A vacina Pfizer/BioNTech utiliza a tecnologia de mRNA, ou seja, por RNA mensageiro, que traduz informações do nosso código genético para os ribossomos, estruturas dentro das células. A Covid-19 e alguns outros vírus também são feitos de RNA.
De acordo a empresa Pfizer, apesar de ter o mesmo princípio ativo, a formulação pediátrica para crianças entre cinco e 11 anos possui concentração e estabilizante diferentes, um maior número de doses por frasco e um prazo de armazenamento maior na temperatura de geladeira entre 2 e 8°C. A tampa e o rótulo do frasco têm uma cor laranja, que é diferente da vacina para pessoas de 12 anos ou mais de idade, para destacar as duas diferentes formulações e evitar erros na aplicação.
Os estudos clínicos de Fase dois e três com a vacina foram realizados em 2.268 crianças, nos Estados Unidos, Finlândia, Polônia e Espanha, e apresentaram respostas na produção de anticorpos, além de perfil de segurança favorável.
Ainda segundo dados da Pfizer, 98% dos eventos adversos relatados são considerados não graves e, destes, grande parte é por erro de administração. A empresa afirmou ainda que o perfil de segurança foi geralmente comparável ao da faixa etária mais velha.
Até o fim ano passado, na Europa, 23 países já tinham aprovado ou iniciado a vacinação desta faixa etária contra a Covid-19.
EX-EXEMPLO PARA O MUNDO
O Brasil já foi eleito um dos países com maiores índices de cobertura vacinal do mundo, com 99,7% da população-alvo imunizada em 2016. Os dados são do Instituto de Métricas e Avaliação de Saúde (IHME) da Universidade de Washington, publicados em setembro de 2017 na revista The Lancet.
Esses dados mostram o quanto o Brasil já foi exemplo global quando o assunto é vacina, porém, médicos infectologistas relatam que o país, desta vez, desapontou o mundo com a vacinação contra a Covid-19 sob diversos fatores e, agora, em relação as crianças e adolescentes.
DIREITO DA CRIANÇA À VACINAÇÃO
O Estatuto da Criança e do Adolescente (ECA) é crucial na garantia da vacinação de crianças e adolescentes. Conforme determina o Artigo 14, em seu 1º parágrafo, é “obrigatória a vacinação das crianças nos casos recomendados pelas autoridades sanitárias”. O descumprimento do dever de vacinar os filhos pode levar a punições que variam de leves a graves, como aplicação de multa pelo Artigo 249 do ECA ou perda do poder familiar.
Além disso, o artigo 7º do ECA estabelece que a criança e o adolescente têm direito de proteção à vida e à saúde, mediante a efetivação de políticas sociais públicas que permitam o nascimento e o desenvolvimento sadio e harmonioso, em condições dignas de existência.
Em 2020, o Supremo Tribunal Federal definiu que a obrigatoriedade da vacinação era constitucional, e que o direito à saúde coletiva das crianças deveria prevalecer sobre a liberdade de consciência e a convicção filosófica das famílias.
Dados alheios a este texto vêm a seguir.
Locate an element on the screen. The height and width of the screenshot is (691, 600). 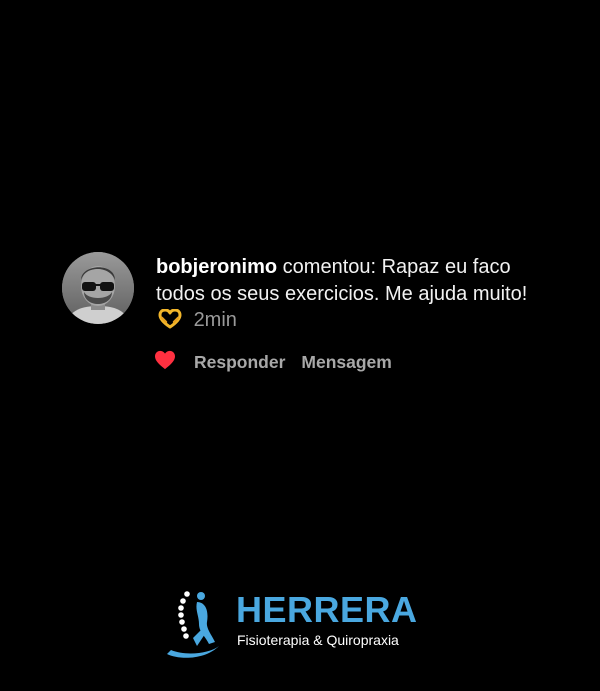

Atualmente, o imunizante infantil contra a Covid-19 ainda não está entre as vacinas obrigatórias no Plano Nacional de Imunização. Porém, pela Lei da Pandemia, de 2020, estados e municípios podem tornar obrigatória a vacinação infantil contra o novo coronavírus.
Autoridades sanitárias afirmam que não é preciso apenas obrigar os pais a vacinarem as crianças, mas que o Governo Federal, junto ao Ministério da Saúde, deve construir uma narrativa de incentivo à vacinação e esclarecimentos sobre os imunizantes, pois informação verídica e uma boa comunicação auxiliaria muito no avanço da aplicação das doses infantis.
A advogada Rafaela Araújo explica que “como ainda não é uma vacina obrigatória, compara-se à liberdade que os adultos tiveram de ir ou não se vacinar. Porém, continua sendo direito da criança a vacinação e aos pais a garantia da saúde do filho”.
Ela também esclarece que se a criança não tiver nenhum tipo de comprovante de que a vacina pode causar algum problema, como uma alergia, a partir do momento que os pais se recusam a vaciná-la, podem estar colocando a criança em risco, como configurado no artigo 132 do Código de Processo Civil sobre expor a vida ou a saúde do outro a perigo direto e iminente.